-- Выбранный фрагмент --

————————

Ошибочными были и представления о России социал-демократов, которые следовали установкам ортодоксального марксизма. Легальный марксист П. Струве утверждал, что капитализм есть «единственно возможная» форма развития для России, и весь ее старый хозяйственный строй, ядром которого было общинное землепользование крестьянами, есть лишь продукт отсталости: «Привить этому строю культуру - значит его разрушить».
Распространенным было и убеждение, что разрушение (разложение) этого строя капитализмом западного типа уже быстро идет в России. Туган-Барановский считал, что при крепостном праве «русский социальный строй существенно отличался от западноевропейского», но с ликвидацией крепостного права «самое существенное отличие нашего хозяйственного строя от строя Запада исчезает... И в настоящее время в России господствует тот же хозяйственный строй, что и на Западе» (см. [19, с. 303]).

————————

-- Задание 1 --
Выпишите все цитаты в кавычках-ёлочках из фрагмента о взглядах на хозяйственный строй России.
-- Задание 2 --
Определите, согласуются ли с фрагментом о взглядах на хозяйственный строй России следующие утверждения. Для каждого ответьте «да» или «нет» и приведите решающие слова фрагмента.
(а) Струве считал капитализм единственно возможной формой развития для России.
(б) По мнению Туган-Барановского, при крепостном праве русский социальный строй не отличался от западноевропейского.
(в) Ядром старого хозяйственного строя России было общинное землепользование крестьянами.
-- Задание 3 --
Напишите продолжение фрагмента о взглядах социал-демократов на хозяйственный строй России, начиная после его последнего предложения.
Приведённые ниже пункты никак не связаны с фрагментом.

-- Данные --
————————

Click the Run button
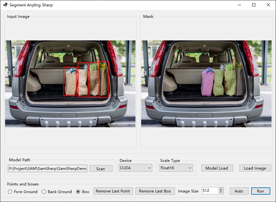This screenshot has width=276, height=202. coord(260,191)
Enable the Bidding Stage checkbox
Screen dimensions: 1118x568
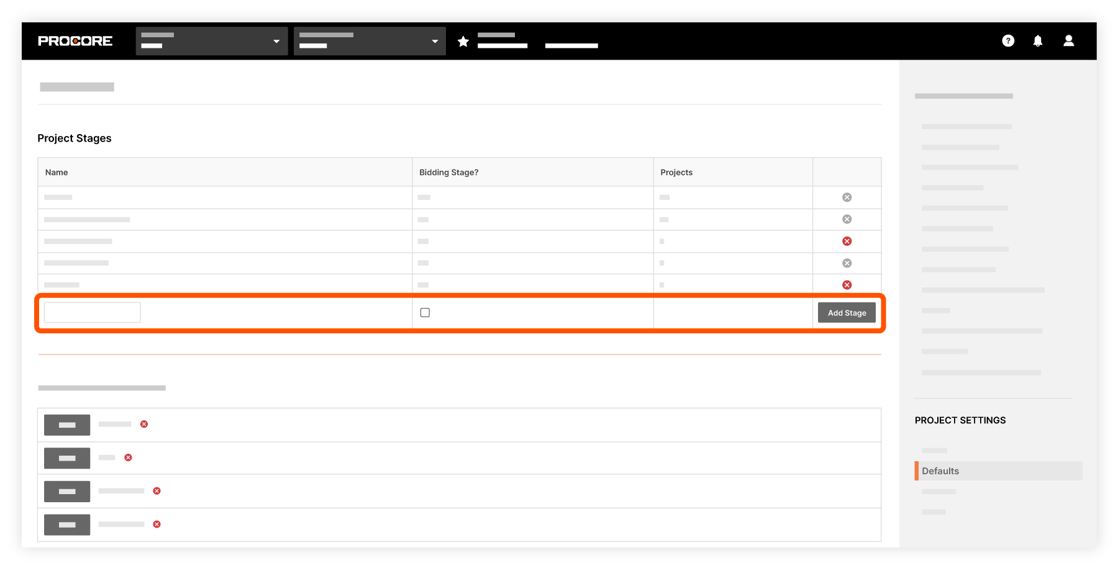tap(425, 312)
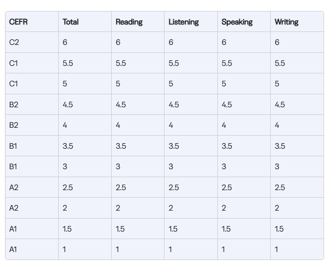Select the Reading score 5.5 cell
The height and width of the screenshot is (268, 329).
[x=121, y=63]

————————

-- Ответ 1 --
1. «единственно возможная»
2. «Привить этому строю культуру - значит его разрушить»
3. «русский социальный строй существенно отличался от западноевропейского»
4. «самое существенное отличие нашего хозяйственного строя от строя Запада исчезает... И в настоящее время в России господствует тот же хозяйственный строй, что и на Западе»

-- Ответ 2 --
(а) Да: «капитализм есть «единственно возможная» форма развития для России».
(б) Нет: «русский социальный строй существенно отличался от западноевропейского».
(в) Да: «ядром которого было общинное землепользование крестьянами».

-- Ответ 3 --
Исходя из марксистской политэкономии, Ленин в 1899 г. был уверен, что освобождение крестьян от оков общины - благо для них, и так определял позицию социал-демократов: «Мы стоим за отмену всех стеснений права крестьян на свободное распоряжение землей, на отказ от надела, на выход из общины. Судьей того, выгоднее ли быть батраком с наделом или батраком без надела, может быть только сам крестьянин. Поэтому подобные стеснения ни в каком случае и ничем не могут быть оправданы» [126, с. 162]. [Во втором издании 1908 г. Ленин сделал сноску, чтобы отмежеваться от реформы Столыпина, которая потребовала массовых порок и казней: «Само собой разумеется, что еще больший вред крестьянской бедноте принесет столыпинское (ноябрь 1906 г.) разрушение общины». Но между этой сноской и текстом имеется явное противоречие - трудно поддерживать разрушение общины («отмену всех стеснений») и в то же время критиковать за это Столыпина].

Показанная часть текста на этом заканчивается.